I suspect the people saying that have not been transparent with their incentives.

How can it be obsolete? Maybe if you only have toy data you picked to write your blog post. Companies have gigabytes, petabytes of data to draw from.

> The example I recently read was that the contexts are large enough for the entire "The Lord of the Rings" books.

Not really, though. Not in practice at least, e.g. code writing.

Paste a 200 line React component into your favorite LLM, ask it to fix/add/change something and it will do it perfectly.

Paste a 2000 line one though, and it starts omitting, starts making mistakes, assumptions, re-writing what it already has, and so-on.

So what's going on? It's supposed to be able to hold 1000s of lines in context, but in practice it's only like 200.

What happens is the accuracy and agency drops significantly as you need to pan larger and larger context windows.

And it's not that it's most accurate when the window is smallest either - but there is a sweet spot.

Outside that sweet spot, you will get "unacceptable responses" - slop you can't use.

That's what happens when you paste the 2000 line React component for example.
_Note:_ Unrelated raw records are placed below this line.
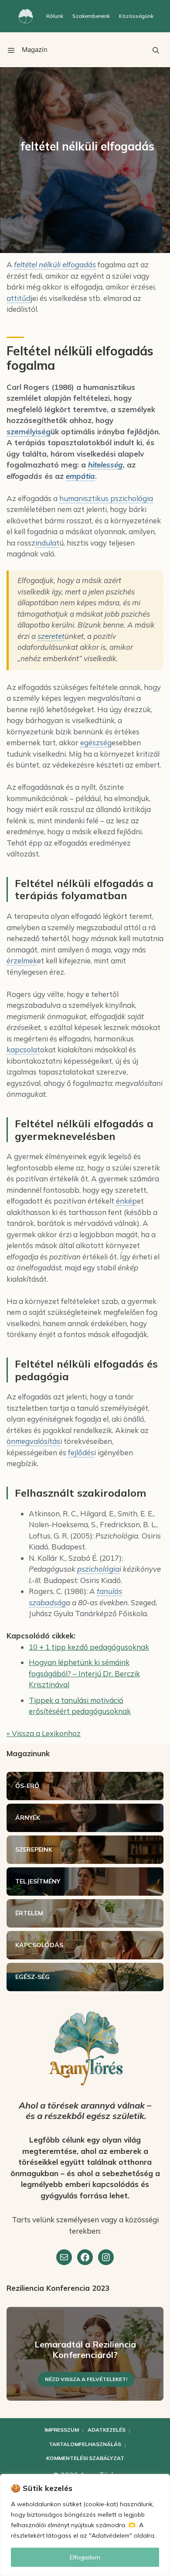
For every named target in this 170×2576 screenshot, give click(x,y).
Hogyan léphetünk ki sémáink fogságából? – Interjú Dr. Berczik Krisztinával (84, 1673)
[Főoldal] (26, 16)
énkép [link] (126, 1200)
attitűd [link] (19, 298)
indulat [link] (47, 542)
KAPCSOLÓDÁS (39, 1945)
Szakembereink (91, 16)
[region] (85, 2525)
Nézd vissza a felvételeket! (86, 2379)
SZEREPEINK (33, 1849)
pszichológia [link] (98, 1568)
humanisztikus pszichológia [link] (106, 498)
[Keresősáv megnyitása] (155, 50)
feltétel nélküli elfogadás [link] (55, 264)
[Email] (64, 2257)
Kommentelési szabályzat (85, 2458)
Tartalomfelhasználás (85, 2444)
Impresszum (61, 2429)
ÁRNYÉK (27, 1818)
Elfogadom (85, 2557)
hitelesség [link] (105, 464)
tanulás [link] (109, 1591)
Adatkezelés (107, 2429)
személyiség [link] (29, 431)
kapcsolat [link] (23, 1049)
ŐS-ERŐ (27, 1786)
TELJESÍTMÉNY (37, 1881)
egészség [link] (96, 742)
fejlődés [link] (81, 1452)
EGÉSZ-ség (32, 1977)
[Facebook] (85, 2257)
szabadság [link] (47, 1602)
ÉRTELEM (29, 1913)
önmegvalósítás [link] (33, 1441)
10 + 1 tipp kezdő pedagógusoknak (89, 1646)
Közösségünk (136, 16)
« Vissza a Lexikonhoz (44, 1733)
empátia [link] (80, 476)
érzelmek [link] (22, 960)
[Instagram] (106, 2257)
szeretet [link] (51, 636)
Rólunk (54, 16)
You get a response you can't quite use. Yet the 200 line one is typically perfect.

What would make the 2000 line one usually perfect every time?

We need a way to increase that "accurate window size" lets call it "working memory", so that we can generate more code, more writing, more pixels at acceptable levels of quality. You'd also have enough language space for agents to operate and collaborate sans the amnesia they have today.
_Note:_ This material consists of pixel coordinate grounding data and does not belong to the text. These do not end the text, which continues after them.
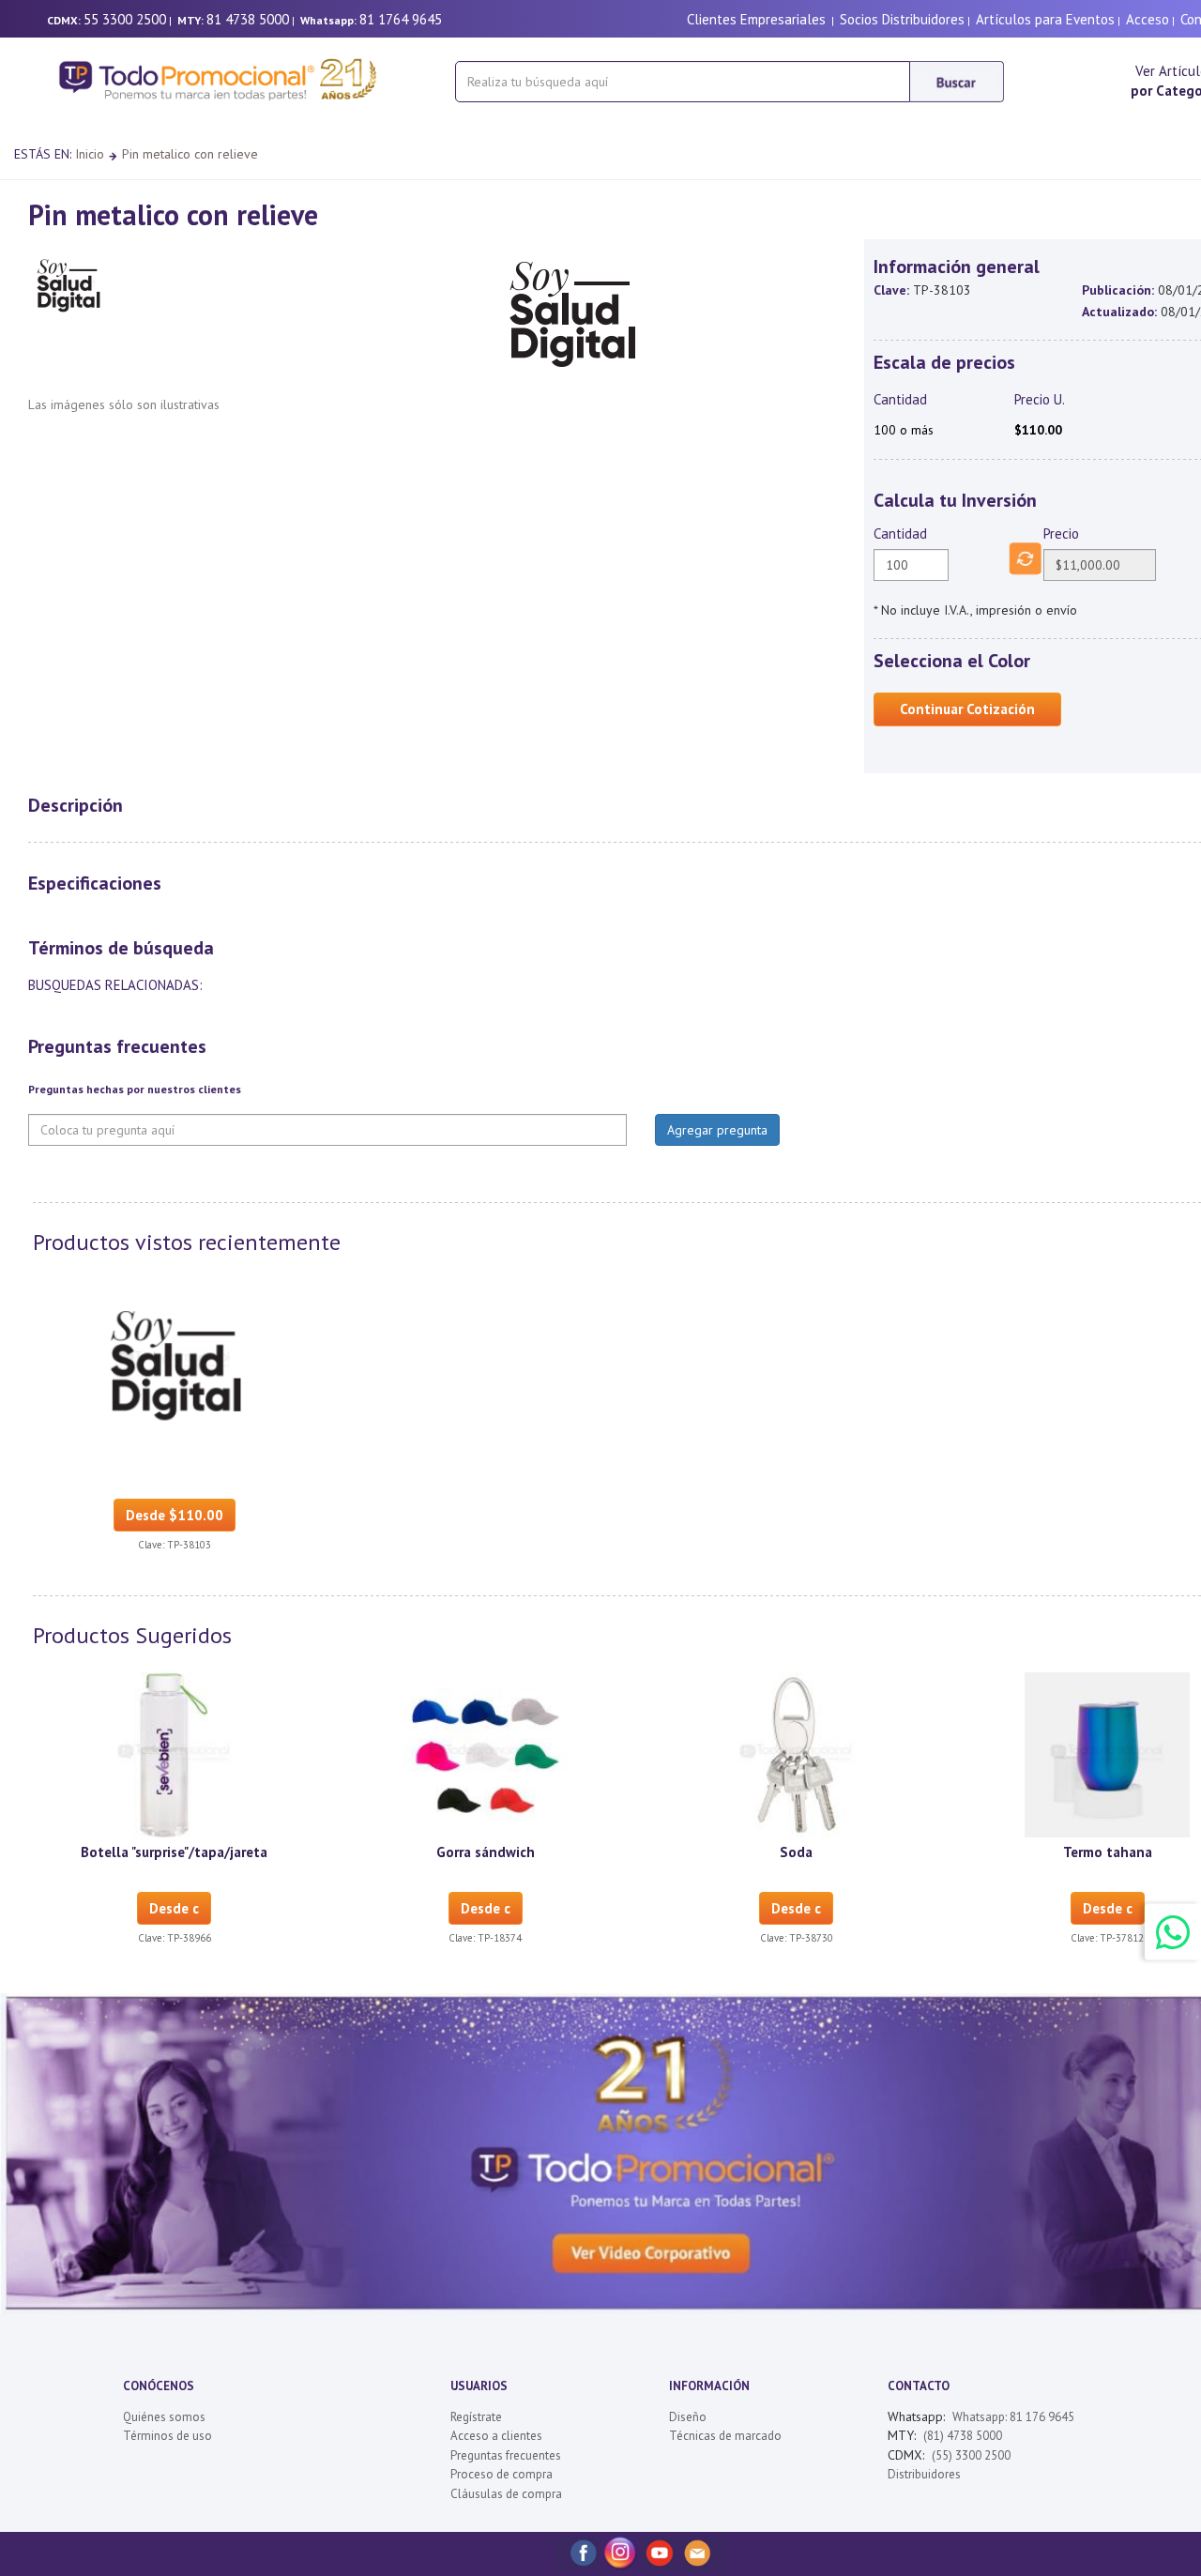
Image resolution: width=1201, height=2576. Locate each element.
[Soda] (796, 1753)
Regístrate (476, 2417)
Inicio (89, 153)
RAG is basically the interim workaround for all this. Because you can put everything in a vector DB and search/find what you need in the context when you need it.

So, RAG is a great solution for today's problems: Say you have a bunch of Python code files written in a certain style and the main use case of your LLM is writing Python code in specified ways, with this setup you can probably deliver "better Python code" than your competitor because of RAG - because you have this deterministic supplement to your LLMs outputs to basically do research and augment the output in predetermined ways every time it responds to a prompt.

But eventually, if I don't have to upload "The Lord of the Rings" documents, and vector search to find different areas in order to generate responses, if I can just paste the entire txt into the input, it can generate the answer considering "all of it" not just that little area, it would presumably be a better quality response.

I assume it’s not possible to get the same results by fine tuning a model with the documents instead?

  • You will still get hallucinations. With RAG you use the vectors to aid in finding things that are relevant, and then you typically also have the raw text data stored as well. This allows you to theoretically have LLM outputs grounded in the truth of the documents. Depending on implementation, you can also make the LLM cite the sources (filename, chunk, etc).

    • I’m still learning this advantages and differences between them, would there be benefits to SFT and RAG? Or does RAG make SFT redundant?

It's nonsense as all frontier models are integrated with retrieval engines hooked up to various search engines / their own.